Driving home from Dover to home I have to say both Terry and I were a tad worried about what we’d find. We’d rung ahead and warned Danielle and Alfie of our impending return. Much to our delight Danielle had chosen to wait for us to come home and had arranged for her Grandad to pick her up the following morning. Things boded well indeed and of course when we did reach home we were both absolutely thrilled that the house was in excellent order and the animals had quite obviously been cherished whilst we were away.
It took a while for the dogs to calm down and even Miss Saffie the cat came down to see us. We spent a lovely evening with Danielle and Alfie and talked into the wee hours. It is such a feeling of gratitude when you can converse with grown up children. Danielle’s Nan, Denise and Grandad, Tony arrived the next morning to transport her and her boyfriend back to their respective homes and Terry and I started immediately on getting the house ready for sale.
As usual we have no before pictures of the house which is a shame because we have done so much. Over the next 2 weeks we painted, pointed, took a packed load to the tip, dismantled most of the veg patch and started packing up the house. I made a batch of banana cakes for my Mom and Dad in thanks for their help both on our holiday and at home and were delighted to receive an allotment bounty from Terrys parents with the addition of something we’d never seen before; cucamelons. They were tiny watermelons from the outside and tasted like cucumbers with a tint of lime.

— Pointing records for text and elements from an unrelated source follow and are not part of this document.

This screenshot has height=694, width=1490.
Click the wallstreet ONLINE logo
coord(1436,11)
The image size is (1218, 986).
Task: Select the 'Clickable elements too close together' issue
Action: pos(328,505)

The kitchen in our house feels like the only room that is going to let the house down so it was with heavy heart that on Saturday 22nd August and in sweltering heat we made our way to Ikea in Southampton only to have to sit for 2 hours in front of a pc in order to plan a kitchen. We’d tried to at home the night before but despite the software alluding to Mac compatibility it definitely wasn’t playing ball. Terry surprisingly took the mouse and with a degree of competence that always surprises me planned the kitchen in the 2D and 3D generic Ikea software. Turns out we can buy a pretty slick and pared down kitchen with fridge freezer for £1.5K. Sadly we didn’t have that amount of money so it may take a week or two to get that together.
It feels like we are never going to get the house ready for sale. The second bedroom is filled almost to the gunnels with boxes and Amalia’s belongings are almost filling another room. As she’s off to Uni in Brighton we are both stressing about what to do with her things. She is a collector and an artist so we have the dilemma of knowing that we can’t get rid of her art but don’t want to sort through her clothes collections and make decisions for her in her absence. Amalia is blithely unaware of the situation despite many reminders. We also worry that she hasn’t yet sourced accommodation for Uni. Her current pad, shared with her Greek friend Illias finishes on the 6th September. She penned an advert that made us both howl because it was so apt and because it wasn’t going to get her a home.
On a final note I never stated how much it cost in diesel to take the short wheel base Transit, loaded to the absolute brim on the way out and empty on the way home. Taking into account the fact that we were misrouted on the way out and used few motorways and found only motorways on the way home it cost about £450 including vignettes. The countries that required vignettes were; Austria, Hungary, Romania and Bulgaria. It was possible to buy vignettes (road tax) at the last petrol station before crossing a border or the first thereafter. I would sternly recommend that anyone travelling did exactly this as some of the enforcement is not pleasant and bloody expensive if you are caught short! The queues for the vignettes were awful but there is no way around this. I practised my German in the Austrian queue, my Greek in the Hungarian queue and how to keep my mouth shut in the face of adversity in the Romanian queue!